El QR solo necesita un celular de cada lado. Esa es toda la razón por la que domina entre negocios pequeños en mercados donde la penetración de terminales es baja.
La dirección del escaneo define tu exposición al fraude
El negocio escanea al cliente: el código del cliente es único y el personal tiene que escanearlo en persona. No se puede dar un sello a alguien que no está. Así funciona Bioflow.
El cliente escanea al negocio: un solo código pegado en la caja para todos. Es más rápido y es trivialmente abusable — una foto de ese código otorga sellos desde cualquier lado, indefinidamente. Evítalo si hay una recompensa real de por medio.

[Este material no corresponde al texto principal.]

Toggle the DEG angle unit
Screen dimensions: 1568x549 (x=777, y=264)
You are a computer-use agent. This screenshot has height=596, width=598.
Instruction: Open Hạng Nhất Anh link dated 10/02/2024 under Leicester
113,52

Lo que el QR no puede hacer
No ve la cuenta. El sistema registra una visita, no lo que se compró, así que una regla como «un sello por cada $200 de compra» depende por completo de que el personal la aplique bien.
No funciona sin celular. Un cliente sin batería en el mostrador no puede recibir su sello, y eso es una fracción real, aunque pequeña, de las visitas.